Wickenheiser played men’s pro hockey in Europe because there is NO PRO HOCKEY FOR WOMEN
Only 7 of 14 hockey federations have a director in charge of female hockey
Also on the panel was longtime coach Finnish coach, the very suave Arto Seippi. He told his own hilarious story of being a misogynist hockey dude before being convinced by his boss – along with cajoling from his wife – to give coaching elite Finnish women hockey players a shot. It paid off for Seippi at the Vancouver Olympics. His team upset the favoured Swedes to take the bronze medal in a game he says lifted the nation.
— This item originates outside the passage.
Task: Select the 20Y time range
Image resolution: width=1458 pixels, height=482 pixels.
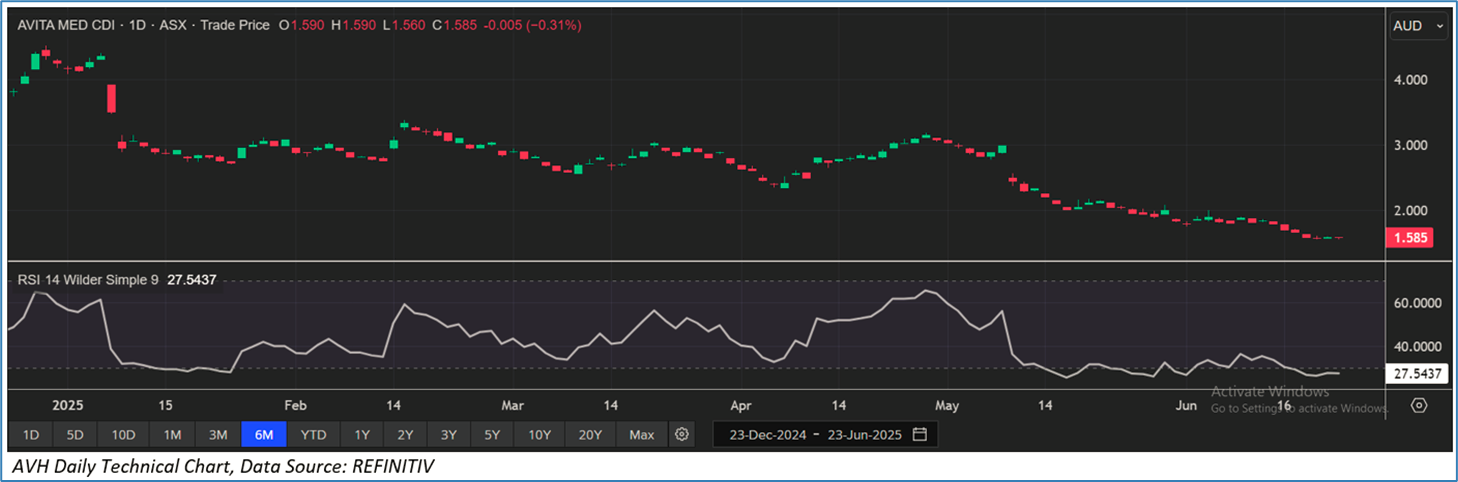Action: [x=590, y=435]
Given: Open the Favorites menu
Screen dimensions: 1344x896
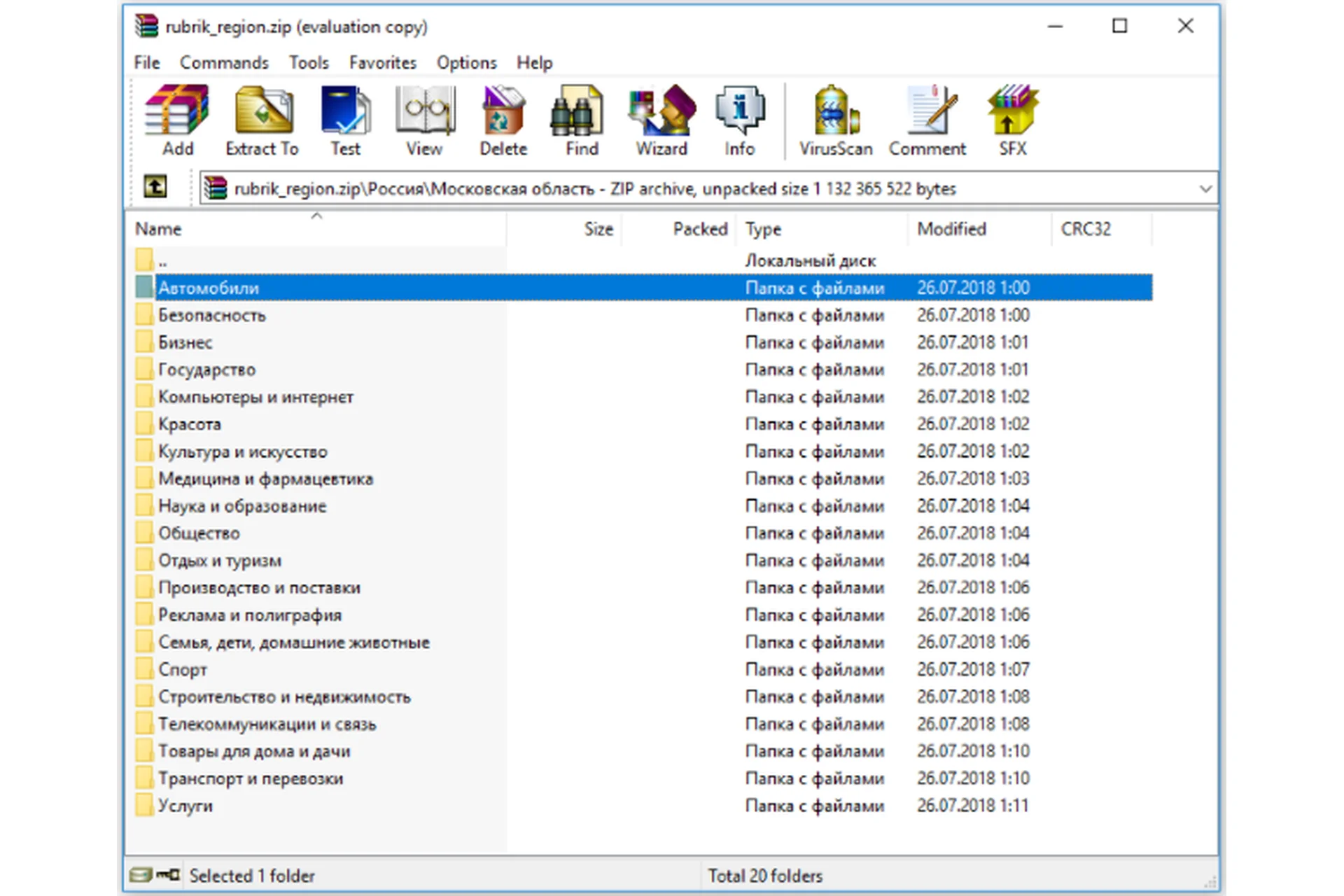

Even Finland’s first female President, Tarja Halonen, joined the jubilant team and coach Seippi for the celebrations!
Press notes
I highly recommend you listen to Wickenheiser’s, Davidson’s and Seippi’s impassioned presentations here. They are some of the most moving rhetoric you’ll hear about our national sport… Wickenheiser’s presentation also covered more ground than all the women’s hockey reporting combined during the Olympics! She did the digging in the corners too – including naming the hockey countries that need to improve funding to women’s hockey and pin-pointed which federations, either because they are willfully ignorant, passing the buck or outright sexist, don’t adequately support girls and women in the game.
The consensus at the Summit was that the next big step in the women’s game is to create a modest pro league where girls can dream of playing pro, the top international players can play between Olympics and college stars can continue in the game after their post-secondary careers.